Par Alberto Gabriele et Elias Jabbour*
Réponse à l'article de Branko Milanovic publié dans le journal El Pais.
L'article « La Chine est-elle vraiment capitaliste ? (El Pais, 15/04/2020) est un exemple frappant de malentendus flagrants sur les différences vraiment importantes entre le capitalisme et le socialisme.
Certaines simplifications excessives, même si elles viennent d'universitaires distingués et bien intentionnés, ne créent pas seulement beaucoup de confusion intellectuelle. Ils sapent et démoralisent également toute tentative de trouver une issue au gouffre profond de la misère et du désespoir dans lequel les multimilliardaires jettent la grande majorité de l'humanité. Par conséquent, ce type d'article devrait faire l'objet de vives critiques.
Selon Branco Milanovic : « Pour être capitaliste, une société doit se caractériser par le fait que la majorité de sa production est réalisée à l'aide de moyens de production privés (capital, terre), que la majorité des travailleurs sont des salariés (non légalement liés à la terre et qui ne sont pas des indépendants utilisant leur propre capital) et que la plupart des décisions liées à la production et aux prix sont prises de manière décentralisée (c'est-à-dire sans être imposées aux entreprises). La Chine remplit les trois conditions pour être considérée comme capitaliste ».
Quant à la troisième exigence, Milanovic (croit) démontre sa thèse en disant : « Au début des réformes, l'État fixait les prix pour 93 % des produits agricoles, 100 % des produits industriels et 97 % des biens vendus au détail. Au milieu des années 1990, ces proportions se sont inversées : le marché fixait les prix de 93 % des biens vendus au détail, 79 % des produits agricoles et 81 % des matériaux de production. Aujourd'hui, un pourcentage encore plus important des prix est déterminé par le marché.
Ces chiffres (contrairement à beaucoup d'autres dans l'article) sont corrects, mais ils sont insuffisants pour prouver la thèse de Milanovic. Au contraire, ils sont pleinement cohérents avec l'essence du modèle de marché socialiste chinois. En fait, le gouvernement ne fixe pas le prix de la crème glacée. Ce que nous appelons une planification compatible avec le marché se concentre davantage sur des objectifs stratégiques clés tels que la promotion de l'investissement et de l'accumulation de capital, le (quasi) plein emploi, l'innovation et le progrès technique, la protection de l'environnement et la mise en œuvre de mégaprojets à long terme tels que la nouvelle route de la soie et Fabriqué en Chine 2025. Peut-être que Milanovic est théoriquement naïf pour comprendre ce point.
----------
TRAVAIL À FAIRE:
#1 D'après le texte, quelle proportion des prix des biens vendus au détail était fixée par le marché au milieu des années 1990 ?
#2 Recopiez mot pour mot le passage du texte qui commence par « Par Alberto Gabriele » et se poursuit jusqu'à « de vives critiques. ».

DONNÉES FOURNIES:
----------
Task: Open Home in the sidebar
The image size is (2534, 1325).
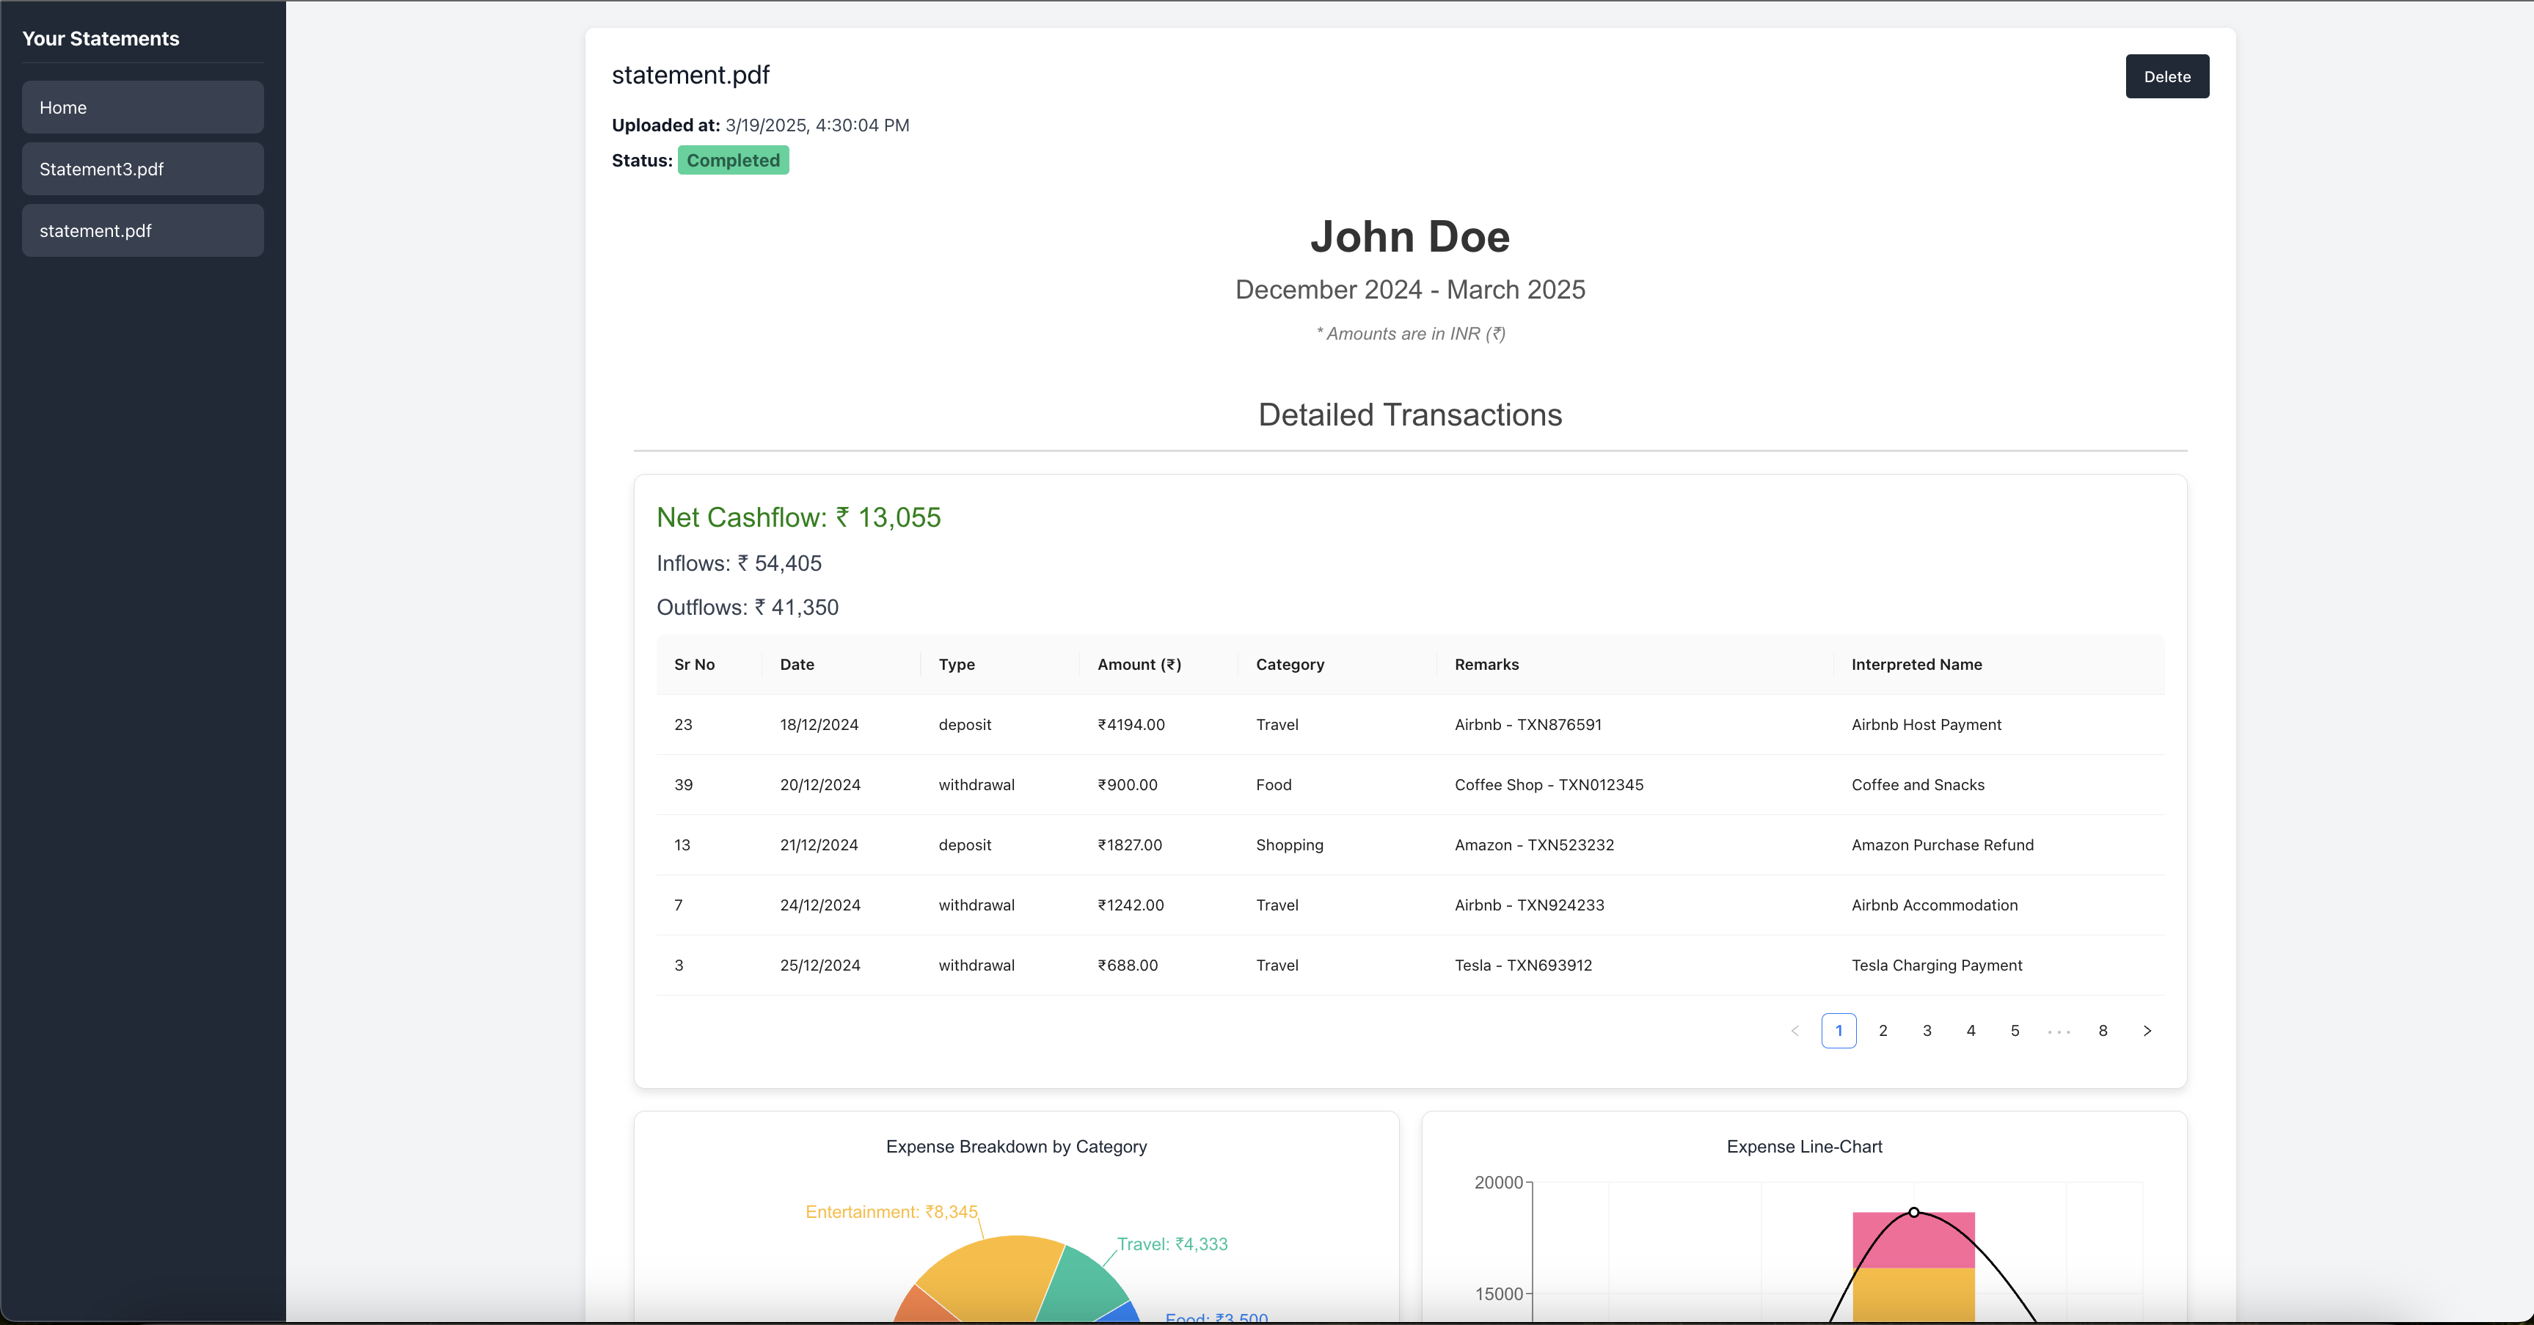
----------
LES CORRIGÉS:
#1 93 %.

#2
Par Alberto Gabriele et Elias Jabbour*
Réponse à l'article de Branko Milanovic publié dans le journal El Pais.
L'article « La Chine est-elle vraiment capitaliste ? (El Pais, 15/04/2020) est un exemple frappant de malentendus flagrants sur les différences vraiment importantes entre le capitalisme et le socialisme.
Certaines simplifications excessives, même si elles viennent d'universitaires distingués et bien intentionnés, ne créent pas seulement beaucoup de confusion intellectuelle. Ils sapent et démoralisent également toute tentative de trouver une issue au gouffre profond de la misère et du désespoir dans lequel les multimilliardaires jettent la grande majorité de l'humanité. Par conséquent, ce type d'article devrait faire l'objet de vives critiques.